The upper field boundary of the SDW seems to remain constant, at about 40 T, while the lower boundary is gradually interrupted by the HO phase, as the Fe concentration increases. This suggests that the order parameters of the HO and LMAFM phases compete and Fe substitution seems to favor the HO. It has been suggested that the broad maximum in the magnetoresistance in the range of 30–40 T is the precursor of magnetic ordering (19). This maximum narrows and systematically shifts to higher fields as the temperature is reduced and indeed extrapolates to a critical-field H_m within the range of the SDW for x ≤ 0.12. The exact location of H_m can be obtained by fitting the data with a similar power-law scaling as done for the HO phase, T $\sim$ (H_m − H)^β. The results are presented in Fig. 8. For x = 0.15, H_m deviates from this behavior and increases faster as the temperature is reduced below 2.5 K, as shown in Fig. 4G. Extrapolation of the data above 2.5 K leads to H_m = 40.4 T, which exceeds the upper-field boundary of the SDW. This is likely the reason why the SDW is not induced for x = 0.15 and above. It will be interesting to conduct future measurements to determine the exact nature of the phase below 2.5 K and compare it to that of the SDW.

Fig. 8.

Extrapolated critical field of the broad maximum in the magnetoresistance H_m and power-law scaling exponent $\beta$ vs. Fe substituent concentration x. The power-law scaling function used for this procedure has the form T $\propto$ (H_m − H)^β.

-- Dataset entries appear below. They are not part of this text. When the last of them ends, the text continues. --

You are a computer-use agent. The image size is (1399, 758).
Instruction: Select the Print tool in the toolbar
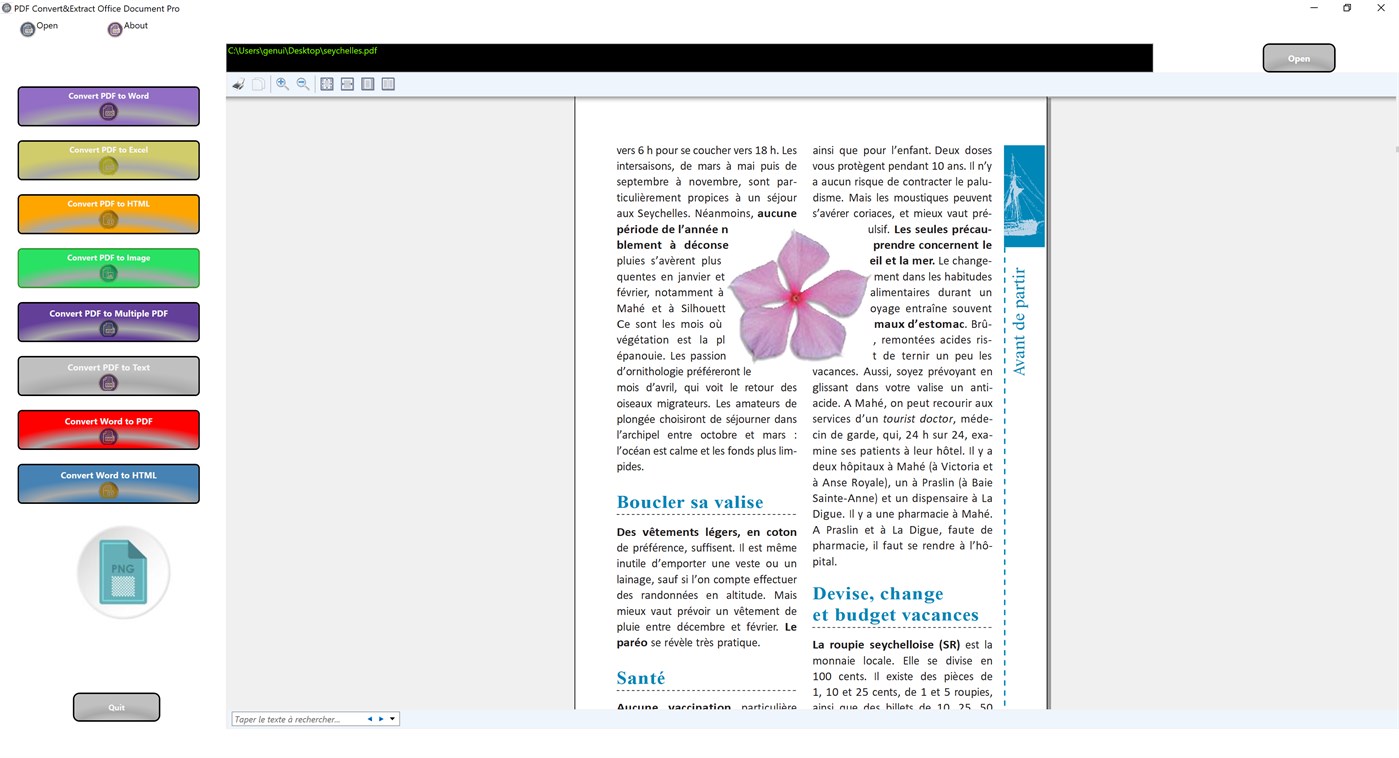(238, 83)
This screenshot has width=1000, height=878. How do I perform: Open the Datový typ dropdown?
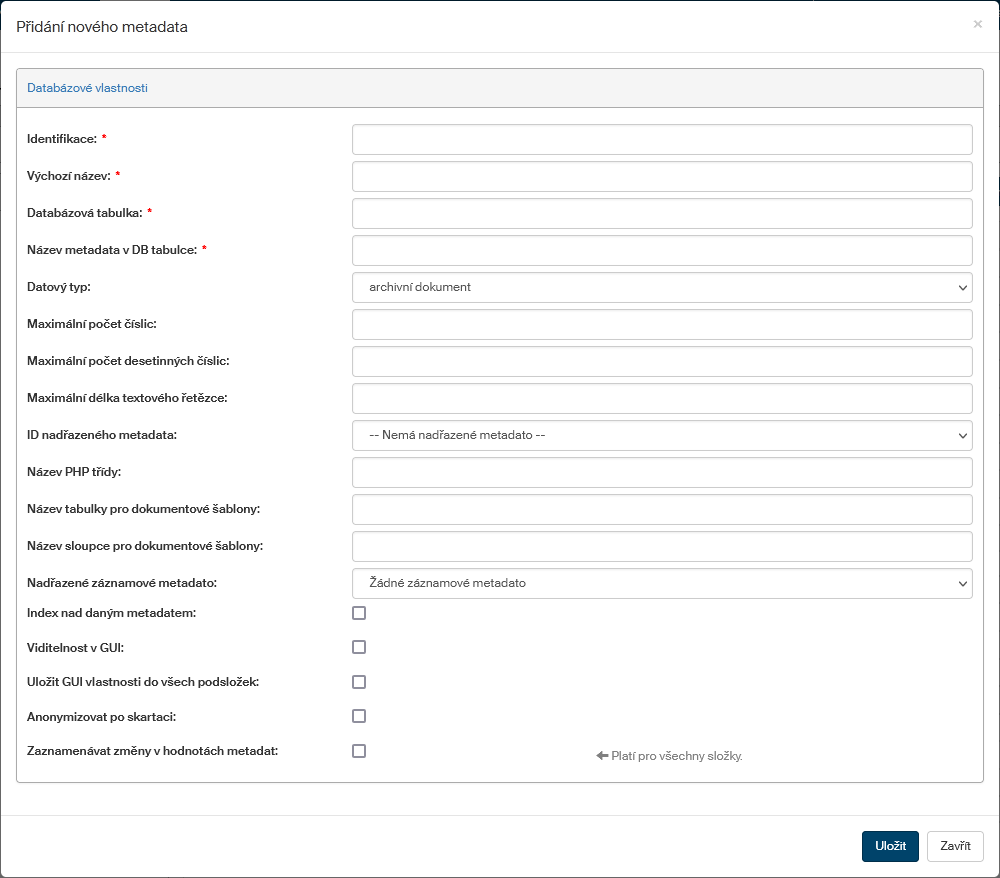click(662, 287)
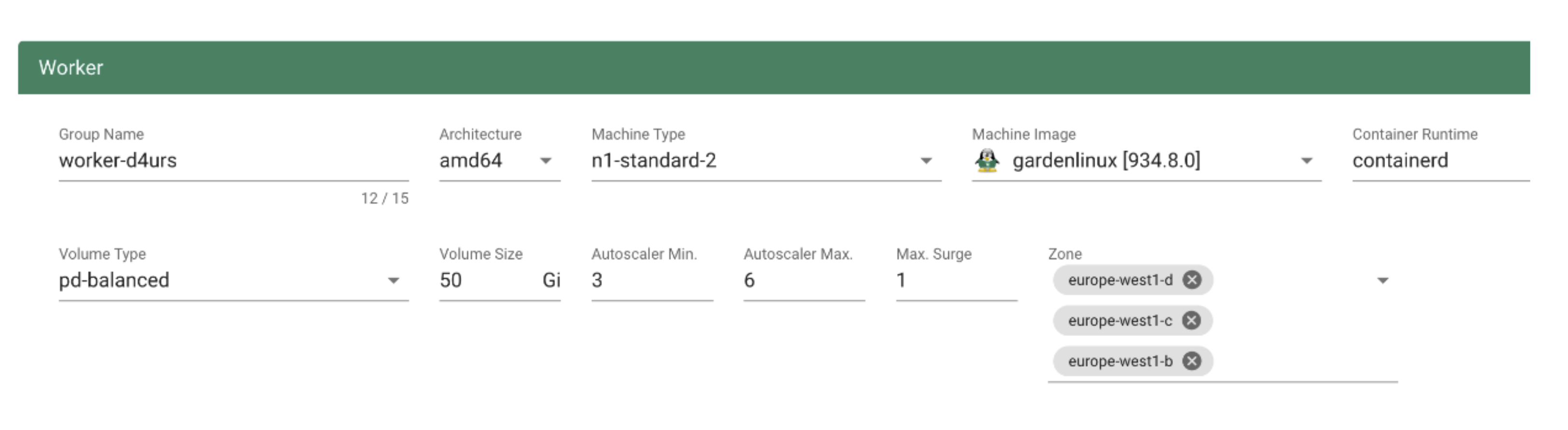The image size is (1568, 430).
Task: Focus the Volume Size field
Action: click(x=487, y=281)
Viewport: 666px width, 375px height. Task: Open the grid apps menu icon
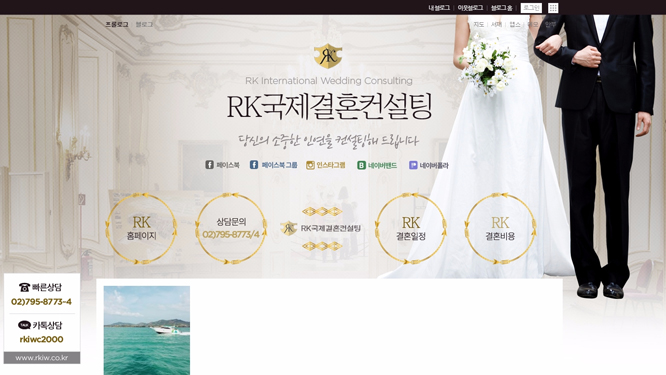[x=553, y=8]
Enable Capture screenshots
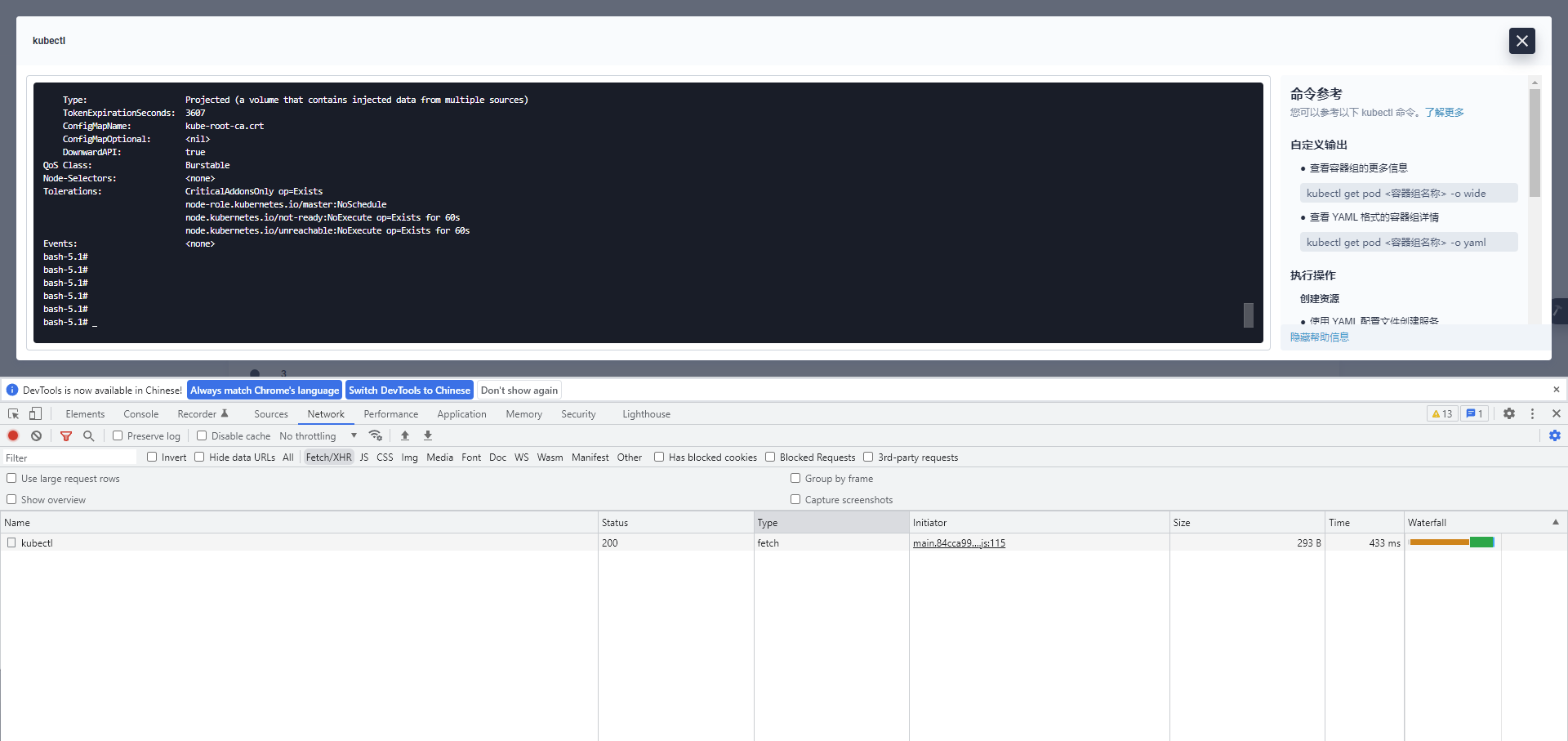This screenshot has width=1568, height=741. coord(795,499)
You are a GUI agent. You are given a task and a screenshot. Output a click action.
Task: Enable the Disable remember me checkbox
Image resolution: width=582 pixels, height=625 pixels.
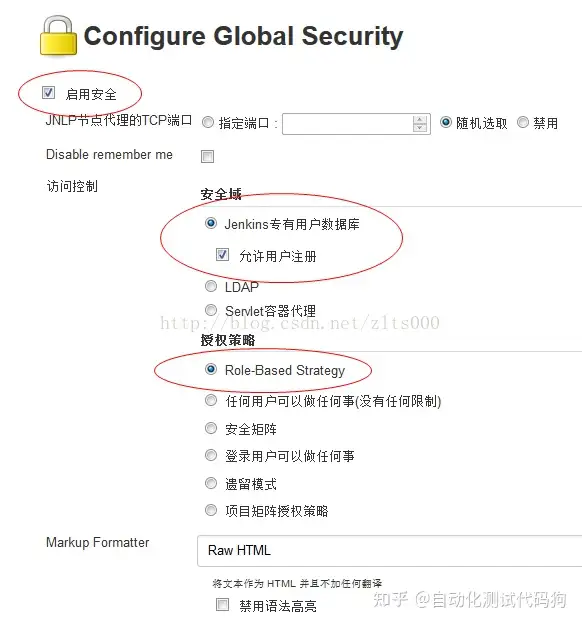tap(207, 156)
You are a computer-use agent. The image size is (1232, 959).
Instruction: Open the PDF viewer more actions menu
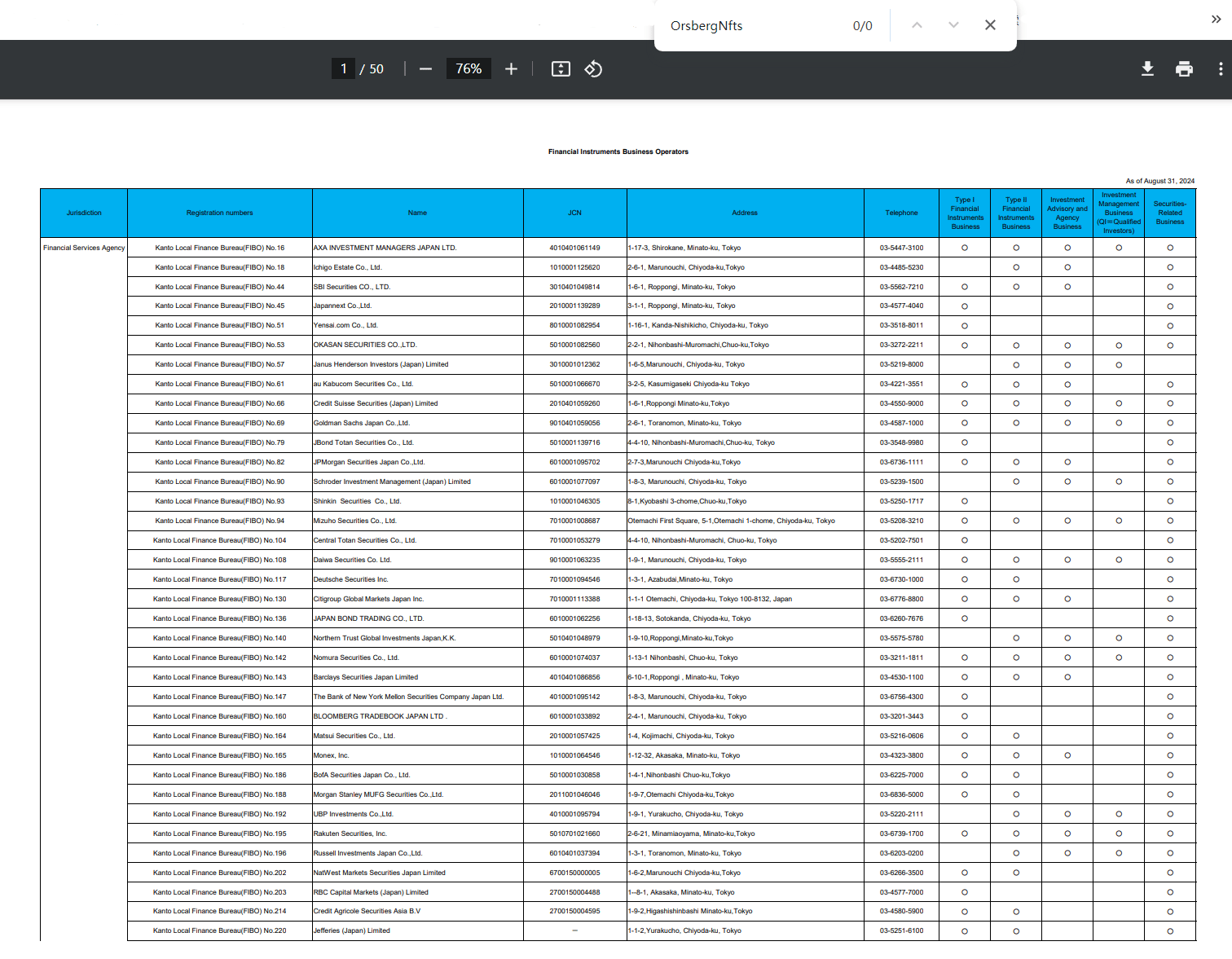pyautogui.click(x=1220, y=69)
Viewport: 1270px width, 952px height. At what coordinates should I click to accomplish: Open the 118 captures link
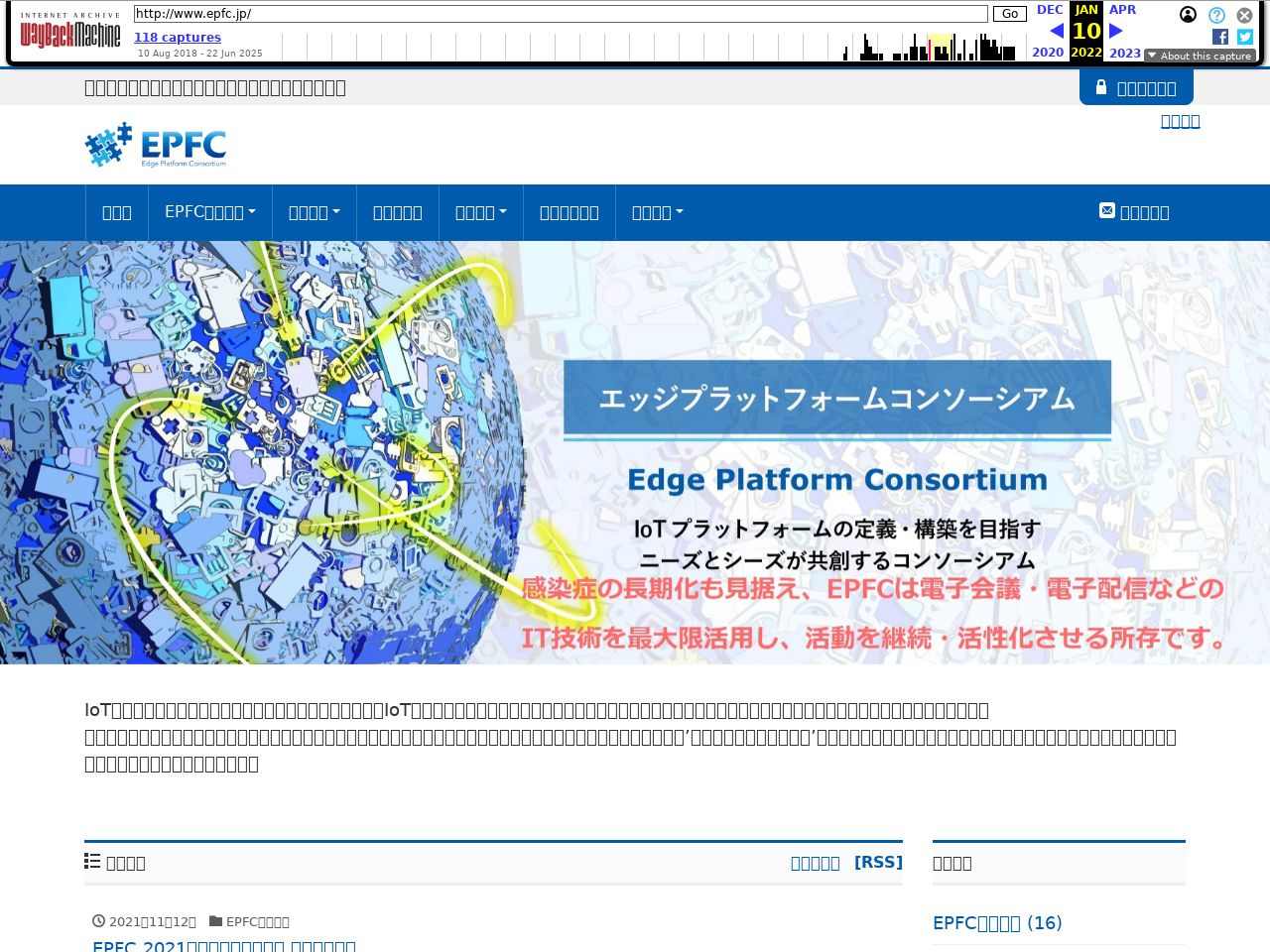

Figs. 2A, Inset and 3 indicate a possible phase transition that lies well within the HO phase in the field range 20–30 T, which is also labeled P1 in Fig. 5. Previous Hall resistivity and quantum oscillation measurements reveal similar results in the parent compound URu₂Si₂ (25). A novel quantum oscillation appears above this phase transition, indicating that it is likely associated with the abrupt reconstruction of the Fermi surface (25). The driving force for the Fermi surface reconstruction is still unclear. Fe substitution provides systematic tuning of this possible phase transition and a good opportunity to study it in detail in future experiments. In particular, our experiments show that this Fermi surface reconstruction does not occur in the LMAFM phase or the HO phase when it reenters.

Concluding Remarks

We performed electrical transport measurements on URu_{2 − x}Fe_xSi₂ single crystals in high magnetic fields up to 45 T, using the 35-T dc and 45-T hybrid dc magnets at the National High Magnetic Field Laboratory (NHMFL), Tallahassee, FL, and 60 T using the 60-T pulsed-field magnet at the NHMFL, Los Alamos, NM, to investigate the temperature–magnetic-field phase diagram of the URu_{2 − x}Fe_xSi₂ system. We observed a systematic evolution of the critical fields for both the HO and LMAFM phases and established a 3D phase diagram of T–H–x. For the HO phase H/H₀ scales with T/T₀ quite well and collapses onto a single curve. In contrast, the LMAFM phase does not follow a single scaling curve. The HO phase reenters after the LMAFM phase is suppressed, similar to what was observed under pressure.

Materials and Methods

Single crystals of Fe-substituted URu₂Si₂ were grown by the Czochralski method in a tetra-arc furnace, as reported previously (15). The quality of the samples was determined by Laue X-ray diffraction patterns together with X-ray powder diffraction measurements. Electrical resistivity measurements were performed at the NHMFL, Tallahassee, using the 35-T dc and 45-T hybrid dc magnets, and at the NHMFL, Los Alamos, using the 60-T pulsed-field magnet. Great care was taken to ensure that the value of the resistance was independent of current, showing that sample heating was negligible.